Extrait choisi:
----

Entre Lénine et Staline : de l’émancipation à la marginalisation
Lorsque l’Union soviétique fut fondée, après la révolution bolchévique d’octobre 1917 et la guerre civile de 1918 à 1922, trois millions de Juifs se trouvaient sur son territoire, principalement dans les provinces de l’Ouest de la « zone de résidence » qui leur était assignée. Ils avaient subi une oppression féroce sous l’ancien régime : assignations à résidence, interdictions professionnelles, numerus clausus à l’université, pogroms sanglants. La majorité des Juifs vivaient dans des shtetls, sous l’autorité de rabbins souvent peu ouverts aux idées nouvelles, dans un milieu clos qui décourageait l’ardente aspiration à l’émancipation et à l’ouverture sur le monde qui animait nombre d’entre eux. Dés leur arrivée au pouvoir, les Bolchéviks, qui comptaient nombre de cadres d’origine juive dans leurs rangs, condamnèrent l’antisémitisme et proclamèrent l’égalité de tous les citoyens. L’éradication des pratiques religieuses, dont le judaïsme, était toutefois un de leurs objectifs majeurs.

----

Lignes répertoriées:
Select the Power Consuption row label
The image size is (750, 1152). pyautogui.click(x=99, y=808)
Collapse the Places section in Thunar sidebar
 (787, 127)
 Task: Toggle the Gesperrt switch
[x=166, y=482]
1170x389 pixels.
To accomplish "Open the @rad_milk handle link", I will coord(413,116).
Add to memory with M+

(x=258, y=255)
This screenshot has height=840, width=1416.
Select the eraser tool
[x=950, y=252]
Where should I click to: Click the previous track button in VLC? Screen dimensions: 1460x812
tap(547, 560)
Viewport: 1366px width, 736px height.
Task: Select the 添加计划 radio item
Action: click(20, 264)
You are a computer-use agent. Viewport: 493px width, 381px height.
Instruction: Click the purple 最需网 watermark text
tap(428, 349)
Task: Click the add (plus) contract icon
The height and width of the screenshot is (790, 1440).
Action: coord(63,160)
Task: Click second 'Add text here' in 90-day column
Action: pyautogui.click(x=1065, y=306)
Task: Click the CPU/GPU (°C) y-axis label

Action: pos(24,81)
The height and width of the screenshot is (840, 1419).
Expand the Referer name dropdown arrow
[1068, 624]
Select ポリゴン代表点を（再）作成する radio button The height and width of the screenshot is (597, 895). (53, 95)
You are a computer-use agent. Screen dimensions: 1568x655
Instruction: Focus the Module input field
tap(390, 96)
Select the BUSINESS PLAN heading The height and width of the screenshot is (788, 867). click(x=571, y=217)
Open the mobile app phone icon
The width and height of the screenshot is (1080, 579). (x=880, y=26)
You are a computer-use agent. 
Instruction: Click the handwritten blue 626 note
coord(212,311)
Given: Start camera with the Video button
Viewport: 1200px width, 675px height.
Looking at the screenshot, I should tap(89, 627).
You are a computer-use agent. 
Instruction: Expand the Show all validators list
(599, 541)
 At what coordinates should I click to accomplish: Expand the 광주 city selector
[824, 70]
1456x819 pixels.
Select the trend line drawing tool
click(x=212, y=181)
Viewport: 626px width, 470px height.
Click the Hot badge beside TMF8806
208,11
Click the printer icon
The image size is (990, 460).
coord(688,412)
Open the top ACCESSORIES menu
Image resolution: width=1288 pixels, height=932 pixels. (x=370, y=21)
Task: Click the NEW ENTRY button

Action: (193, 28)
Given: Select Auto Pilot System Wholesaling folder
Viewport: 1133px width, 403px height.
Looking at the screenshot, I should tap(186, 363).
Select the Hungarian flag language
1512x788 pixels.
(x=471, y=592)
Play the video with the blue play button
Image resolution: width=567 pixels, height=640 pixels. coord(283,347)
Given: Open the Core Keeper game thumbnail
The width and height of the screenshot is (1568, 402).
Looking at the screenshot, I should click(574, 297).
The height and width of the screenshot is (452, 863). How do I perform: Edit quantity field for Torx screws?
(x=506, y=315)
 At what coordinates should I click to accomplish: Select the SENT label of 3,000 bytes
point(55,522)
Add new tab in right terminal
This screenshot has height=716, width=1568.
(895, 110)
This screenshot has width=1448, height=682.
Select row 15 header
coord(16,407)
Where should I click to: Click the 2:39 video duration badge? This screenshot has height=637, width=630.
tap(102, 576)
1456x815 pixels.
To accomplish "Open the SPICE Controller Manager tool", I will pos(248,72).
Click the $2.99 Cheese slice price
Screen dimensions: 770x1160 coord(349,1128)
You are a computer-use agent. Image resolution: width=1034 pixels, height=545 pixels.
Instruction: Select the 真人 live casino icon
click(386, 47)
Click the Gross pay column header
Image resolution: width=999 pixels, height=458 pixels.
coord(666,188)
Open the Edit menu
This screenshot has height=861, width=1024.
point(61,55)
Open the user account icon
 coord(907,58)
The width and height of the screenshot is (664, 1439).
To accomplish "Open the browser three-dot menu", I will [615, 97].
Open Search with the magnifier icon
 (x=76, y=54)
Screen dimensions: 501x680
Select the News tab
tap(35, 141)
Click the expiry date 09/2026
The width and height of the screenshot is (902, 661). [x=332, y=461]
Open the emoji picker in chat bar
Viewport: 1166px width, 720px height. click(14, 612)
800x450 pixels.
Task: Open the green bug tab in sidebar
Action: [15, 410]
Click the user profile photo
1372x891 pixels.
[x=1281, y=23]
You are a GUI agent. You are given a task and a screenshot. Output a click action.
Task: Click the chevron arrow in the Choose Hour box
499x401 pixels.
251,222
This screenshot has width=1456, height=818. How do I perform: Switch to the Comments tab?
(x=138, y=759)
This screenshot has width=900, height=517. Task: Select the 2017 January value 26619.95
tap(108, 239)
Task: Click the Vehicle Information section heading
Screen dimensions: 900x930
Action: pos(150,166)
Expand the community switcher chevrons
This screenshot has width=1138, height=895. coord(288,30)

----

Défi 1: Relevez, dans l'extrait sur les Juifs en Union soviétique, toutes les formes d'oppression subies par les Juifs sous l'ancien régime.
Défi 2: Rédigez la suite de l'extrait sur les Juifs en Union soviétique en partant de sa dernière phrase.

Résultat de l'exercice 1:
- assignations à résidence
- interdictions professionnelles
- numerus clausus à l'université
- pogroms sanglants

Résultat de l'exercice 2:
Comme l’indique Sarah Fainberg, les Juifs bénéficièrent « d’une mobilité géographique et sociale sans précédent ». Ils quittèrent leurs shtetls de la zone de résidence des provinces de l’Ouest pour s’installer en nombre dans les grandes villes, notamment Moscou, Léningrad et Kiev. Les jeunes générations, dont l’enfance s’était déroulée dans des foyers traditionnalistes, qui souvent n’avaient connu que l’éducation du ‘hédère, l’école juive du shtetl, abandonnèrent la culture et la pratique religieuse de leurs parents. Ils russifièrent leurs noms et prénoms, et adhérèrent souvent avec enthousiasme aux valeurs du régime. « L’expérience soviétique est vécue généralement comme une libération du carcan religieux, et de l’espace confiné de la bourgade juive », p.58. Des perspectives d’éducation et de carrière sans précédent s’offrent à eux : apprentissage de la langue russe pour ceux qui ne connaissaient que le yiddish ou l’hébreu, filières de formation accélérée, telle la faculté des travailleurs « où ils pouvaient achever leur cursus primaire ou secondaire, et préparer les examens d’entrée dans les établissements d’enseignement supérieur », p. 61. Vers 1930, 10 % des étudiants de ces établissements étaient juifs. Sarah Fainberg met l’accent sur la véritable ruée des étudiants juifs vers l’enseignement supérieur (p.104-105). Au milieu des années 30,15 % des Juifs d’URSS poursuivaient des études supérieures, contre 9 % des Juifs américains. Elle explique ce phénomène par trois facteurs : le fort taux d’urbanisation des Juifs d’URSS, la tradition juive du rapport au savoir et de la valorisation des études, et enfin, sur un plan plus général, le développement considérable du système éducatif, en particulier technique, en URSS.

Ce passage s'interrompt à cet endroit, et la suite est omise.